There is a growing movement among community colleges to decrease the cost of learning materials used in the courses they offer. They are doing this through the switch to Open Educational Resources. These are any resources that are available at little, $40 or less, or no cost that can be used for teaching, learning or research. OER are generally digital resources and tend to focus on online or hybrid courses; however, they can also be used in traditional classroom settings. Beyond electronic textbooks, the materials include learning applications, syllabi, online quizzes and exams, and instructional videos and any other type of material that can be delivered to the students electronically. These materials are usually released under a Creative Commons license.

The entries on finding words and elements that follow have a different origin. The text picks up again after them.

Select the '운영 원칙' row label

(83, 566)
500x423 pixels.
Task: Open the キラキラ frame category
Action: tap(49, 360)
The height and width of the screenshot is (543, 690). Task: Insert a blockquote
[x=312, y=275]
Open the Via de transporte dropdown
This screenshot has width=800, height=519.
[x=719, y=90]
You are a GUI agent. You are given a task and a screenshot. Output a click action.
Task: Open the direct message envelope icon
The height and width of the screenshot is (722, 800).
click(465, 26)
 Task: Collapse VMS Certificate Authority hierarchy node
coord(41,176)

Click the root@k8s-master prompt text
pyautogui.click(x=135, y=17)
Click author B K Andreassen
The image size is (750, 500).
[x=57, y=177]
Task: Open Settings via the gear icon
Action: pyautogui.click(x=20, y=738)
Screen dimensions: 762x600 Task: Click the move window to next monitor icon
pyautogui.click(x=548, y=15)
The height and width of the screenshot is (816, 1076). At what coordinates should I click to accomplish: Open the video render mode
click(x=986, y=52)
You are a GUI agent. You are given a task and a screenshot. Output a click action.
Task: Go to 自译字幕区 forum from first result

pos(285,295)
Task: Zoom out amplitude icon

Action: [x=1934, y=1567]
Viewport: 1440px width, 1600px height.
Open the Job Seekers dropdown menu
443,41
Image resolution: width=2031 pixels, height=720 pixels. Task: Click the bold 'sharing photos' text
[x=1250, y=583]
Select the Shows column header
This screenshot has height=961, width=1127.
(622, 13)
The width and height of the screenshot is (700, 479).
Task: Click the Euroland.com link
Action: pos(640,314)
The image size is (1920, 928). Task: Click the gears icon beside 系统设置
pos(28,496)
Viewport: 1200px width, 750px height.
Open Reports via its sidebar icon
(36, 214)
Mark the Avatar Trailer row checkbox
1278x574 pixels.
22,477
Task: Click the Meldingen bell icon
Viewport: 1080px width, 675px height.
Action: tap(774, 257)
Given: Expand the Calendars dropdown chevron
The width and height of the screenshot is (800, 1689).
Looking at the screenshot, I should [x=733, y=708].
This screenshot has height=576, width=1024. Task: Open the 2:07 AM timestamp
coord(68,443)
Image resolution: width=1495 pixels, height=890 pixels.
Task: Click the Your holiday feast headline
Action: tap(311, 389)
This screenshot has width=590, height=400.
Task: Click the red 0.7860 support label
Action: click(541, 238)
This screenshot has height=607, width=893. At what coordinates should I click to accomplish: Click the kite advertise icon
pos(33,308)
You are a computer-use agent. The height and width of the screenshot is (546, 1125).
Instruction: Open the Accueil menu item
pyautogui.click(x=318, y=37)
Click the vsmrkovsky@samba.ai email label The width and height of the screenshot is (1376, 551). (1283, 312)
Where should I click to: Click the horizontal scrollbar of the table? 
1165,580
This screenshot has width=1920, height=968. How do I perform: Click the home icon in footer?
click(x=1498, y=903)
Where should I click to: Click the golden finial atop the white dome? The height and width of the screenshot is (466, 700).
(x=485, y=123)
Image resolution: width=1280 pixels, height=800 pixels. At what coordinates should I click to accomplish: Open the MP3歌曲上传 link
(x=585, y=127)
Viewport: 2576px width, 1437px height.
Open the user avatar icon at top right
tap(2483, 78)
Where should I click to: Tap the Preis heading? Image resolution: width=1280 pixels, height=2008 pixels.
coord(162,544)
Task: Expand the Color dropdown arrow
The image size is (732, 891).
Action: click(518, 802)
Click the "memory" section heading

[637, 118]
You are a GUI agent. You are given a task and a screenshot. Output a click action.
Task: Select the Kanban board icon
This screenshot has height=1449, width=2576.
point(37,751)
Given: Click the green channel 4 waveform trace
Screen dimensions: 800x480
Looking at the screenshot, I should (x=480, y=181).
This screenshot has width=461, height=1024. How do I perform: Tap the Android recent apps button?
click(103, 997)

Maricopa County Community Colleges, which Glendale Community College is a part of, started the Maricopa Millions OER Project in Fall 2013. The project’s goal is to substantially lower student costs associated with course materials with low or no cost options. No cost courses have no additional fees beyond the tuition. Through Spring 2016, the project has generated nearly $6 million in savings for MCCCD students. To assist students in locating classes with no or low cost textbooks, a search option has been added to the student information system’s Find A Class section.
However, the benefits to students can be hard for them to appreciate as there is a savings involved instead of an easily noticeable out of pocket expense. The experience of former GCC student Dawn Creighton brings some perspective. She says that when she was attending GCC, “There was no book advance and that caused the hair raising situation of having to pay for my books, including expensive math books, on my own before getting any of my grant money.”
The OER Project not only benefits the students; it is also benefiting the instructors. Jeff Del Nero, faculty member in the GCC Art department, told his Art Marketing class, “Being able to use online materials takes pressure off of the teachers.” By having these materials available, teachers don’t have to require their students to purchase often expensive textbooks.
In its current form the project appears to be a success all around. However, MCCCD is continuing to evaluate more OER materials and expand their use in more classes. The project timeline calls for the use of OER materials during live classroom session starting in the 2016-2017 school year.